ÉNONCÉ 1 — Compte les lignes des enregistrements qui contiennent la chaîne « button », en tenant compte de la casse. Fournis uniquement le nombre obtenu.

TEXTE SOURCE —
▼▼▼
Par ailleurs, tout dépend de l’enseignant. En primaire, j’ai été invitée dans des classes de tous les niveaux. Si le maître ou la maîtresse sont convaincus de l’importance de la poésie, les enfants adhèrent et ce sont des instants rares certes, mais qui resteront mémorables pour l’enfant.
Dans le secondaire et surtout au lycée, la plupart des collègues rejettent en fin d’année « l’objet poésie » ! la plupart du temps ils transmettent davantage des techniques d’analyse, ce qui est au programme, que de « passion ». Sans doute parce qu’à travers la poésie on craint de livrer une part de soi-même. On perçoit souvent une gêne, une crainte de l’interprétation, d’où cette présence si fugace de la poésie dans les cours de littérature. Bien entendu, il y a des exceptions ! De plus en plus de professeurs font intervenir des poètes, montent avec eux des ateliers. C’est toujours une découverte pour les élèves et la plupart du temps ils s’aperçoivent que ce qu’ils pensaient illisible devient non seulement lisible, mais leur plaît !
La Pierre et le Sel : Fais-tu des passerelles entre ton écriture et les voyages que tu fais ainsi qu’avec les actions que tu mènes auprès des femmes du Maroc ?
Les passerelles se font par l’écriture, je prends toujours des notes. Celles-ci pourront peut-être un jour devenir poème. Tu fais allusion à l’Atelier « Les étoiles d’Imoudal »dont j’ai le récit dans la revue Étoiles d’Encre, aux éditions Chèvre feuille étoilée. En fait là j’ai répondu à une demande de Marie-Noëlle directrice de la publication de la revue.
▲▲▲
ÉNONCÉ 2 — Dans l'entretien sur la poésie, recopie le passage qui commence par les mots contenant « Dans le secondaire » et se termine par « leur plaît ! », en substituant « enseignants » à « collègues ».

(Enregistrements contenus dans un jeu de données)
▼▼▼
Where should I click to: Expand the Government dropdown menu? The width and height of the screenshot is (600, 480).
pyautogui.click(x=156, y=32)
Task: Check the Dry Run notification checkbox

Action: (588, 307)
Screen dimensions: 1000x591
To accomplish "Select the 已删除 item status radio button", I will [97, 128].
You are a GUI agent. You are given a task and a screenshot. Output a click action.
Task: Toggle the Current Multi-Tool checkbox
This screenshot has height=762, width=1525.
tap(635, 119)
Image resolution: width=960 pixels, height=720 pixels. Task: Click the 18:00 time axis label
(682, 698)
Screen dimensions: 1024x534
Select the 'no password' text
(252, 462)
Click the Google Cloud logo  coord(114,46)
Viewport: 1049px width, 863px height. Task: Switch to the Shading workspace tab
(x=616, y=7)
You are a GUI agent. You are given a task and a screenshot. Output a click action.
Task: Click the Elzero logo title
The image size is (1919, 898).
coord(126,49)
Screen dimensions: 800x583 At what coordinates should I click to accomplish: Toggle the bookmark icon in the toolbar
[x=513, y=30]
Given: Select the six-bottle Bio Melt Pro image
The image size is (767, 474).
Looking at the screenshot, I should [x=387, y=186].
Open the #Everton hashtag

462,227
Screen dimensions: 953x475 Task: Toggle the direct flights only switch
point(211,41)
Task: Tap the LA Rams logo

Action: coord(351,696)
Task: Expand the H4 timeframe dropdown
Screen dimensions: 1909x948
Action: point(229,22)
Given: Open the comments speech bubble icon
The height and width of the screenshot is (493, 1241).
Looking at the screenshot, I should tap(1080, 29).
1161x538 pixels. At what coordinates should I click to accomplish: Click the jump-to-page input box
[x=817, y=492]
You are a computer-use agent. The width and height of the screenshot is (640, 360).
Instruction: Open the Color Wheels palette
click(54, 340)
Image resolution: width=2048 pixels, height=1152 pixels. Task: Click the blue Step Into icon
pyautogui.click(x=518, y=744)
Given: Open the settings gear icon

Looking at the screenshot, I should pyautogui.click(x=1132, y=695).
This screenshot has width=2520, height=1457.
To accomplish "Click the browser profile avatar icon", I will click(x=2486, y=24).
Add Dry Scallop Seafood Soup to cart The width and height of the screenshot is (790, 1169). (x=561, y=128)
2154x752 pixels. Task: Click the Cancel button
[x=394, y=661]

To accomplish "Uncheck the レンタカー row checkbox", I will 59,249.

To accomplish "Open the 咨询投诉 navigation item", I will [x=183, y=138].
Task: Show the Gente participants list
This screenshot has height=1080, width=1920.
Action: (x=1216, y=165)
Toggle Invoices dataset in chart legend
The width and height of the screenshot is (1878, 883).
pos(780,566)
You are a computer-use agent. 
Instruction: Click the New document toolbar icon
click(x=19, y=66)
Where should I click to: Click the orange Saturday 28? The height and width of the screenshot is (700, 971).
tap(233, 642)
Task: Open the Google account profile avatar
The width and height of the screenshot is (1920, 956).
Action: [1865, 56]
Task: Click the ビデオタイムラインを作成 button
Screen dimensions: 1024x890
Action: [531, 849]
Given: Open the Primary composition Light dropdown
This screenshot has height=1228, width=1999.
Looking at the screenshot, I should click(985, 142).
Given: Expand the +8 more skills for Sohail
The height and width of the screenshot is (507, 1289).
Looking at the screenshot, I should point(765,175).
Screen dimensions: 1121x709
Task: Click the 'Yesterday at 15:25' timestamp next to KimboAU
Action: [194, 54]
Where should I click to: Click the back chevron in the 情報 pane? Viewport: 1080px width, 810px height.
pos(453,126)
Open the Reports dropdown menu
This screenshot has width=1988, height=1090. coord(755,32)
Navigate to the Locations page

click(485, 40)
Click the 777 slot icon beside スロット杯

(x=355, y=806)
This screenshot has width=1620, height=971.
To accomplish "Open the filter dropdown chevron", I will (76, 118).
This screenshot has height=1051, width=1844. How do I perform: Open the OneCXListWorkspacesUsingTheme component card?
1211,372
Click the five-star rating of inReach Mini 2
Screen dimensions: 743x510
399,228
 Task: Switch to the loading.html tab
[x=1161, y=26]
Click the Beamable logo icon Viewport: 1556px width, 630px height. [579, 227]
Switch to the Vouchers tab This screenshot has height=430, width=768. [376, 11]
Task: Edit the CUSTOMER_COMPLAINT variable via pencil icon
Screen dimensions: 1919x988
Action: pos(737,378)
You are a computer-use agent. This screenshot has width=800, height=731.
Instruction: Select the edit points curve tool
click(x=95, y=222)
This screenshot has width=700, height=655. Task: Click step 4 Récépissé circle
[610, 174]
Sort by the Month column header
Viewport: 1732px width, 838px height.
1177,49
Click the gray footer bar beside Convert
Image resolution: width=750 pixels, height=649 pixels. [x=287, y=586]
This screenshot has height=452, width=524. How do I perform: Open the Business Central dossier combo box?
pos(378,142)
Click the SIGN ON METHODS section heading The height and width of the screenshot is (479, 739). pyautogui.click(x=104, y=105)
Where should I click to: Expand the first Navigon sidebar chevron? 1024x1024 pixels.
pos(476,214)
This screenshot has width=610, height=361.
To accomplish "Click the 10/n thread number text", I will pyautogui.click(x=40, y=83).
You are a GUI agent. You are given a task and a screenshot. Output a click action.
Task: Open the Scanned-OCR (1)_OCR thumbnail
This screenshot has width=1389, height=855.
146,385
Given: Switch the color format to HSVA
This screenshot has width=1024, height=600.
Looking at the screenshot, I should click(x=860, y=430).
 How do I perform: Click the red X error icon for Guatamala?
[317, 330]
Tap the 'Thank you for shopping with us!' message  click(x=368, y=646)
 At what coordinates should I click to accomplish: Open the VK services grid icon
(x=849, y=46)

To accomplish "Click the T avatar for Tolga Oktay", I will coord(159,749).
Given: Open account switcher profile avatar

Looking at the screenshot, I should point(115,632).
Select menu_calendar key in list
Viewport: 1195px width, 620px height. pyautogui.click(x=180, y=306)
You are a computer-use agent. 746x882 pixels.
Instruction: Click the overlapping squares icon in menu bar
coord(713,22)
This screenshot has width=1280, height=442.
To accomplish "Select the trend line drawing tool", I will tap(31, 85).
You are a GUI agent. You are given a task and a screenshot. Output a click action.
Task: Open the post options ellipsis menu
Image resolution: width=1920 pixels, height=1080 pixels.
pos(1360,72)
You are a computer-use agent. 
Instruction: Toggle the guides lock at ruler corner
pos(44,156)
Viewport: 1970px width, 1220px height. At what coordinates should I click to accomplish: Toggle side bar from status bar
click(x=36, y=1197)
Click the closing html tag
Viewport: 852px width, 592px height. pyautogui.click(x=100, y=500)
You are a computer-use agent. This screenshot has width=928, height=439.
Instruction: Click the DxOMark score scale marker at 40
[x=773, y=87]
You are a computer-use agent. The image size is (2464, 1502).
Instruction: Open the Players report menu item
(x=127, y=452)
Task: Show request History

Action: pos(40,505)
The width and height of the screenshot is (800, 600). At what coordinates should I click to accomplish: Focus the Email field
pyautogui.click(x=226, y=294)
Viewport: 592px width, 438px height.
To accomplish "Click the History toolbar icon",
▲▲▲
RÉPONSE 1 — 3

RÉPONSE 2 —
Dans le secondaire et surtout au lycée, la plupart des enseignants rejettent en fin d’année « l’objet poésie » ! la plupart du temps ils transmettent davantage des techniques d’analyse, ce qui est au programme, que de « passion ». Sans doute parce qu’à travers la poésie on craint de livrer une part de soi-même. On perçoit souvent une gêne, une crainte de l’interprétation, d’où cette présence si fugace de la poésie dans les cours de littérature. Bien entendu, il y a des exceptions ! De plus en plus de professeurs font intervenir des poètes, montent avec eux des ateliers. C’est toujours une découverte pour les élèves et la plupart du temps ils s’aperçoivent que ce qu’ils pensaient illisible devient non seulement lisible, mais leur plaît !